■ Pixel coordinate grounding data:
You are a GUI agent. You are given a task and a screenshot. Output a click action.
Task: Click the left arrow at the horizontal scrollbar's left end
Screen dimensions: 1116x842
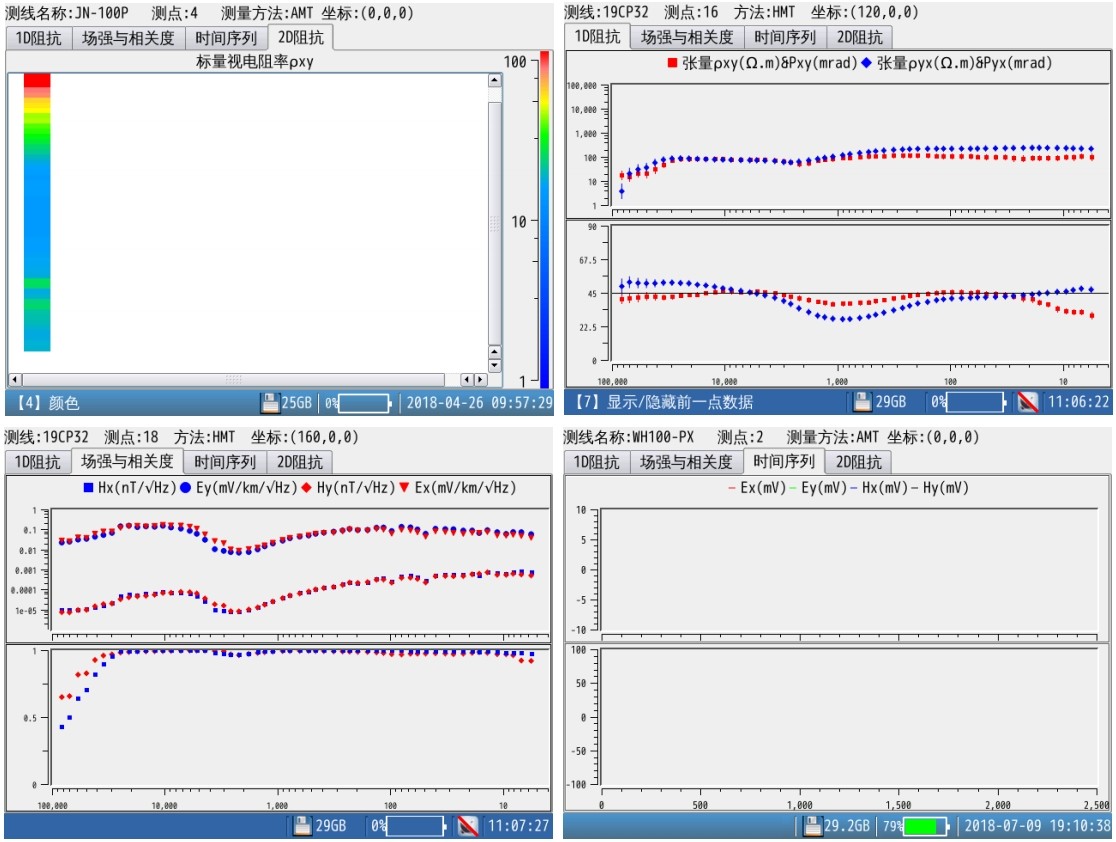[x=14, y=380]
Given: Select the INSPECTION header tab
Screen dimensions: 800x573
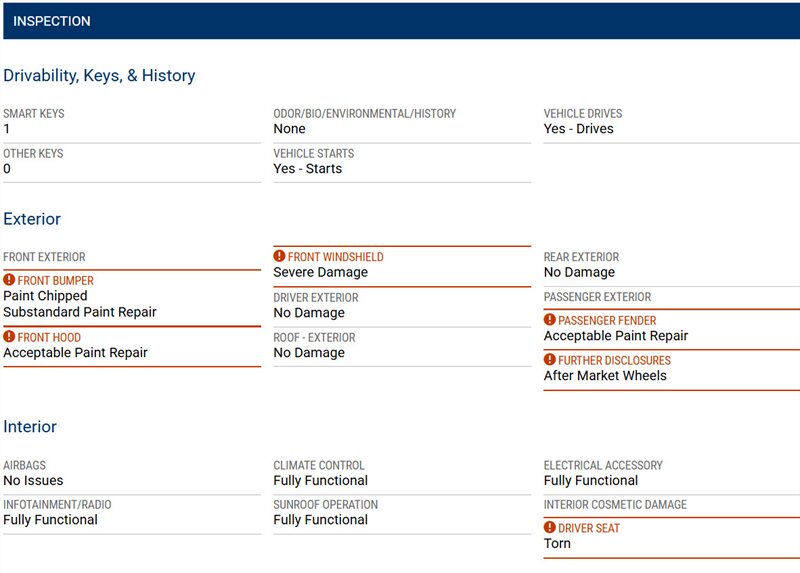Looking at the screenshot, I should click(52, 21).
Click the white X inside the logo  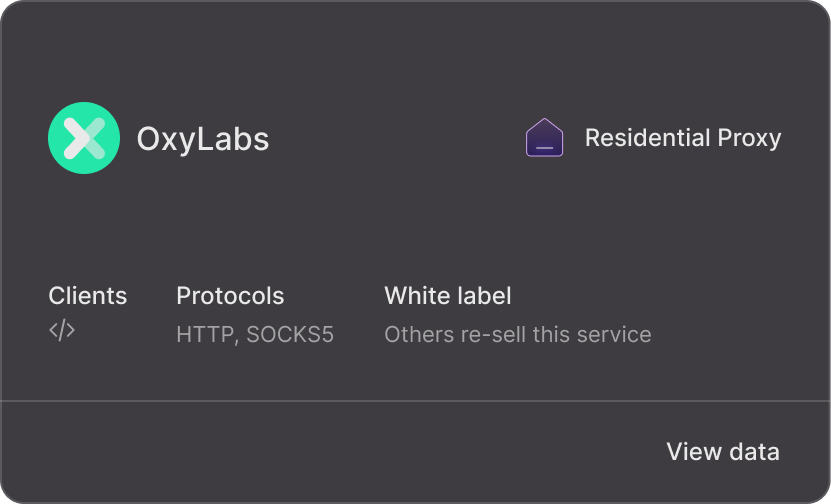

■ WORK INSTRUCTION: Where the line containing "Given: Select the INSPECTION header tab" appears, begin copying there and continue exactly through the final line of the records; both end lines belong in the copy, pictures do not.

■ REPLY TO THE EXERCISE:
Given: Select the INSPECTION header tab
Screen dimensions: 800x573
Looking at the screenshot, I should click(52, 21).
Click the white X inside the logo  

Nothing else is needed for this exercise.